The next offer was limited to 5% of the Fund’s outstanding shares, commenced on December 19, 2003 and expired on January 13, 2004. The amount paid for redeemed shares was 98% of the Fund’s net asset value on January 20, 2004 and was paid on January 27, 2004. A total of 1,765,196 shares participated in the offer, of which 777,001 were repurchased by the Fund equivalent to a total repurchase price of $15,589,528, including $235,000 of expenses related to the offer.

 

8. Investments:

 

Certain members of the Board of Directors of the Fund are also members of Boards of Directors of certain companies held in the Fund’s portfolio.

 

19


THE MEXICO FUND, INC.

 

PRIVACY POLICY

 

The Mexico Fund, Inc. appreciates the privacy concerns and expectations of our customers. We are committed to maintaining a high level of privacy and confidentiality when it comes to your personal information and we use that information only where permitted by law.

 

We provide this privacy notice to you so that you may understand our policy with regard to the collection and disclosure of nonpublic personal information (“Information”) pertaining to you.

 

Collection of Information

 

We collect Information about you from the following sources:

 

Information we receive from you on applications or other forms;

 

Information about your transactions with us, and

 

Information, if any, we receive from a consumer reporting agency.

 

Disclosure of Information

 

We do not disclose any Information about our customers or former customers to third parties, except as permitted by law. We may disclose all of the Information we collect, as described above, to companies that perform Fund accounting and/or marketing services on our behalf or to other financial institutions with whom we have joint marketing arrangements.

 

Access to Information

 

We restrict access to your Information except to the extent necessary to provide products or services to you. We maintain physical, electronic and procedural safeguards that comply with federal regulations to guard your Information.

▶ [GIVEN TASK A]
Translate this sentence from the Mexico Fund privacy notice into Spanish: "We restrict access to your Information except to the extent necessary to provide products or services to you."

▶ [MATERIAL FOR THE TASK]
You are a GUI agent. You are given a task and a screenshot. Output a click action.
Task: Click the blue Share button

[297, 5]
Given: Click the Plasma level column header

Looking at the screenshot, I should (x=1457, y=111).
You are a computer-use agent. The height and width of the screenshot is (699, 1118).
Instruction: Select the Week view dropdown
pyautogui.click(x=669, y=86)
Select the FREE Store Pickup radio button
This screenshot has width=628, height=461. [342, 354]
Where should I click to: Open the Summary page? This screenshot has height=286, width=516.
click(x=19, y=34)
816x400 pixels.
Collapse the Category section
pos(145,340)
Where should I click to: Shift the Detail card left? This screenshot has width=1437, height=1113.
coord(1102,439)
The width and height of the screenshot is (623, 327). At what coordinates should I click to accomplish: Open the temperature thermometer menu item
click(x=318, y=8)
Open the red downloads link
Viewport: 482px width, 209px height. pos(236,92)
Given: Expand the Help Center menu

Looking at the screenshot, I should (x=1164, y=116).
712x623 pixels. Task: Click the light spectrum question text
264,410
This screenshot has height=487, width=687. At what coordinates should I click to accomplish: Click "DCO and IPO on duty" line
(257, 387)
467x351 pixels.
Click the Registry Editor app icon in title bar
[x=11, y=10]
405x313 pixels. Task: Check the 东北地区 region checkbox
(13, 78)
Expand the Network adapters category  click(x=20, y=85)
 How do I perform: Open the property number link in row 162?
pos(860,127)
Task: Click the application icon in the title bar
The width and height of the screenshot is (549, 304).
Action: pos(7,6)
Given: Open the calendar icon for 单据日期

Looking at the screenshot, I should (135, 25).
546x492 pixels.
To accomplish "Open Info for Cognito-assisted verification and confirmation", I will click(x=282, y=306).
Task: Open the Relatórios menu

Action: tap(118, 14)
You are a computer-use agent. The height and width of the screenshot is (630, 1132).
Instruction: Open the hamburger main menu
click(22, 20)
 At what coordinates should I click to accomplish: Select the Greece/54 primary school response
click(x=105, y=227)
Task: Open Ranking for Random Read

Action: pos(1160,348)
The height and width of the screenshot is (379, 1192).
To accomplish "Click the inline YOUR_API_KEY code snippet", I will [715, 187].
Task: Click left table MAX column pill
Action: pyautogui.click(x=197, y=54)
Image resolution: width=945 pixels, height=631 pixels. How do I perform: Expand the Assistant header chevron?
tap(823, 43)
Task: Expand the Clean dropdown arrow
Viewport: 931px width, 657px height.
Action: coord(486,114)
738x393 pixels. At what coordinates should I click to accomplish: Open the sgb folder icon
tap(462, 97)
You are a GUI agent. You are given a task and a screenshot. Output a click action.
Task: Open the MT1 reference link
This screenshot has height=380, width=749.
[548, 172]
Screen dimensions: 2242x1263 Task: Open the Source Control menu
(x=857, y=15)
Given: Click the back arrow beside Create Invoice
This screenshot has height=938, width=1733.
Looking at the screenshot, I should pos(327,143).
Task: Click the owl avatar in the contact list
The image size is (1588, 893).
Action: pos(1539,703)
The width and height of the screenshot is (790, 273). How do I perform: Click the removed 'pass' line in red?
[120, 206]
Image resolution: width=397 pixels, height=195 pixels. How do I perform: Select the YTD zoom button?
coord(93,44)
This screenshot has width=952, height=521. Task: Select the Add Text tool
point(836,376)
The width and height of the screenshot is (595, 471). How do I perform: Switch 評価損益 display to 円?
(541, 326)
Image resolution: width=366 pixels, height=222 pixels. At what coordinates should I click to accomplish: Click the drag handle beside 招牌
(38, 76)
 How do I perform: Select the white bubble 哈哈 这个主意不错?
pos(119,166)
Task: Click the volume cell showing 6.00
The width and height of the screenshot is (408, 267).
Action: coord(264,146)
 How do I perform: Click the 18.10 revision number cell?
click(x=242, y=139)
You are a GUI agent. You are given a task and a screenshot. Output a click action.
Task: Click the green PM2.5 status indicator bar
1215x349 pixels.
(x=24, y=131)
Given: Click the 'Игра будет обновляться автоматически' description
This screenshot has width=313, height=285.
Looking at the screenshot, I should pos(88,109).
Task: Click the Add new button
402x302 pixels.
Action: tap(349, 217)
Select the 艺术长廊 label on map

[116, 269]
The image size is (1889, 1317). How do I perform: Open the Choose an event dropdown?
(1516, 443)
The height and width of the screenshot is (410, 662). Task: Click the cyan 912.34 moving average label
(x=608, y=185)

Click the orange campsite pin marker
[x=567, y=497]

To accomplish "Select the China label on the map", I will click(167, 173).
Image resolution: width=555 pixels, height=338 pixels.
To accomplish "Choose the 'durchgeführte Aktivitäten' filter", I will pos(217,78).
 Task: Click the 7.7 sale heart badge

▶ [GIVEN TASK B]
Rename "Random Read" to "Sequential Read" in the records. Begin at the line that has "At what coordinates should I click to accomplish: Select", stop after the line that has "Action: pos(1160,348)", and return only those lines with nothing else altered.

▶ [FULL SOLUTION A]
Restringimos el acceso a su Información, salvo en la medida necesaria para proporcionarle productos o servicios.

▶ [FULL SOLUTION B]
 At what coordinates should I click to accomplish: Select the Greece/54 primary school response
click(x=105, y=227)
Task: Open Ranking for Sequential Read

Action: pos(1160,348)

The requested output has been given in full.